Records excerpted from a collection:
..............................

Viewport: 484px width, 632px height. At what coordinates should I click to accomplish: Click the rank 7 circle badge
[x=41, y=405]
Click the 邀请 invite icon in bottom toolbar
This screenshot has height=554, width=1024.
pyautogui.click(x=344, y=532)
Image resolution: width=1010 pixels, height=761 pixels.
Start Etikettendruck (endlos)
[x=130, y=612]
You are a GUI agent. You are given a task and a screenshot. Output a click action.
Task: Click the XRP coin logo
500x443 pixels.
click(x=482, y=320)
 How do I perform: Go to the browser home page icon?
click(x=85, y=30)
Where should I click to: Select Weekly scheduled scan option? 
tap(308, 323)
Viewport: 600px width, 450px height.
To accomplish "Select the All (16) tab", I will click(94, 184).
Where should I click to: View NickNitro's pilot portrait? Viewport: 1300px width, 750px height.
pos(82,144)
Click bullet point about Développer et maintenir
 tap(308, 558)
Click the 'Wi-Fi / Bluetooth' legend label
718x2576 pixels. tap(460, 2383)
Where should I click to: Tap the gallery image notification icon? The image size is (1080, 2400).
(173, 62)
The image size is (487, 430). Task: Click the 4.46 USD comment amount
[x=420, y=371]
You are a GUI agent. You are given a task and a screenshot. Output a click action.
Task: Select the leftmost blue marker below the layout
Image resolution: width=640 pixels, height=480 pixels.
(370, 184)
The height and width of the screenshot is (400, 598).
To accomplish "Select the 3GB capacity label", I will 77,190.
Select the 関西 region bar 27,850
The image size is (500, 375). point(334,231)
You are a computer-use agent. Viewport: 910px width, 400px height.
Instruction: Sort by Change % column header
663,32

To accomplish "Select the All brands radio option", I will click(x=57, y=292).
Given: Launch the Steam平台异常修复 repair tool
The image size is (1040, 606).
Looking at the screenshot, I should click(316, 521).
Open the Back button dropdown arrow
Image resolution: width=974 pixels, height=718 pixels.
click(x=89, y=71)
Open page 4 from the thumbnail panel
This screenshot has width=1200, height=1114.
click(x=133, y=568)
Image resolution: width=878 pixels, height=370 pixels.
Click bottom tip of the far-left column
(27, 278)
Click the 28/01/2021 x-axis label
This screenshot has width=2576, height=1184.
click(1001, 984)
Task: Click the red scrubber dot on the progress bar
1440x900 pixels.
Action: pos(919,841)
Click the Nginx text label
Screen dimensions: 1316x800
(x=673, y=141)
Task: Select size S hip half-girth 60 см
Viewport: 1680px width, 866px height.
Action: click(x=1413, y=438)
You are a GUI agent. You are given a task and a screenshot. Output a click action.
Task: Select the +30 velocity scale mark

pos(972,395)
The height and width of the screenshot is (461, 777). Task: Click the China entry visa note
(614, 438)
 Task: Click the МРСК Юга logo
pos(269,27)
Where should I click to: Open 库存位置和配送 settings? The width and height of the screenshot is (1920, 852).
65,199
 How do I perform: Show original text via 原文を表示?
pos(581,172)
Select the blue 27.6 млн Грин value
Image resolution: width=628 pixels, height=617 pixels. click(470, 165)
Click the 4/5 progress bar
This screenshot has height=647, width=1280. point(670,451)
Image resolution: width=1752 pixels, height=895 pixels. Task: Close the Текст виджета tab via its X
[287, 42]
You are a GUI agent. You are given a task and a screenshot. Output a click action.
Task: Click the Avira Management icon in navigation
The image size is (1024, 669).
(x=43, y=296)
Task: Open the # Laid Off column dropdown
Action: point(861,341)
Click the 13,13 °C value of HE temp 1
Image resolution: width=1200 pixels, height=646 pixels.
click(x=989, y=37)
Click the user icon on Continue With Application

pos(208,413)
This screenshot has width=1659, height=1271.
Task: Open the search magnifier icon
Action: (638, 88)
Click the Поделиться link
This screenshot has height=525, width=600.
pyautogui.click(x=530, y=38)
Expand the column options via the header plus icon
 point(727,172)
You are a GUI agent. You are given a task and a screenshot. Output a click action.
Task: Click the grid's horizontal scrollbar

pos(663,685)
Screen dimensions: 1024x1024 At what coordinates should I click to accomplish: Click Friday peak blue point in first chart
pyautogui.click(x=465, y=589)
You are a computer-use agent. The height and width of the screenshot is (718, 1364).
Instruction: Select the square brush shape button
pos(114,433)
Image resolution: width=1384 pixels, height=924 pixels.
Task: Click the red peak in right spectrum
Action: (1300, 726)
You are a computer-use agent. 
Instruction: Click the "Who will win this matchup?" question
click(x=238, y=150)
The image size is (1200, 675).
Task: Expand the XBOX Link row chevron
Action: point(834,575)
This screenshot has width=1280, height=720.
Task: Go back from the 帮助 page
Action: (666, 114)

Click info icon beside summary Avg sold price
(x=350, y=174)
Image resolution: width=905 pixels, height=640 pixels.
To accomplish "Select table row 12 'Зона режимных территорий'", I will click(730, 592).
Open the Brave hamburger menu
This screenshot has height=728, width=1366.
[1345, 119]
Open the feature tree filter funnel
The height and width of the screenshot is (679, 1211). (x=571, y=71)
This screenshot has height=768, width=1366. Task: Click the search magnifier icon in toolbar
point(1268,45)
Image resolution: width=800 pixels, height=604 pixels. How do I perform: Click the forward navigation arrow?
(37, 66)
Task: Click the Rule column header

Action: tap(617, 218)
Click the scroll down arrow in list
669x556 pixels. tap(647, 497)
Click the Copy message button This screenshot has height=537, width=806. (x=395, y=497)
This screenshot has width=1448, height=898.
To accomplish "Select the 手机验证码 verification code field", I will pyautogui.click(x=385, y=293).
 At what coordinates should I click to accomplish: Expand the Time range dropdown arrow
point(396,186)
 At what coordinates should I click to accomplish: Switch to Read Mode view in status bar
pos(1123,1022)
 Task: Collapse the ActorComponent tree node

..............................

• **Work to complete**: For the word "computer", show every line of the entries that holds it.

• **Response for this exercise**:
You are a computer-use agent. Viewport: 910px width, 400px height.
You are a computer-use agent. The height and width of the screenshot is (718, 1364).
You are a computer-use agent. 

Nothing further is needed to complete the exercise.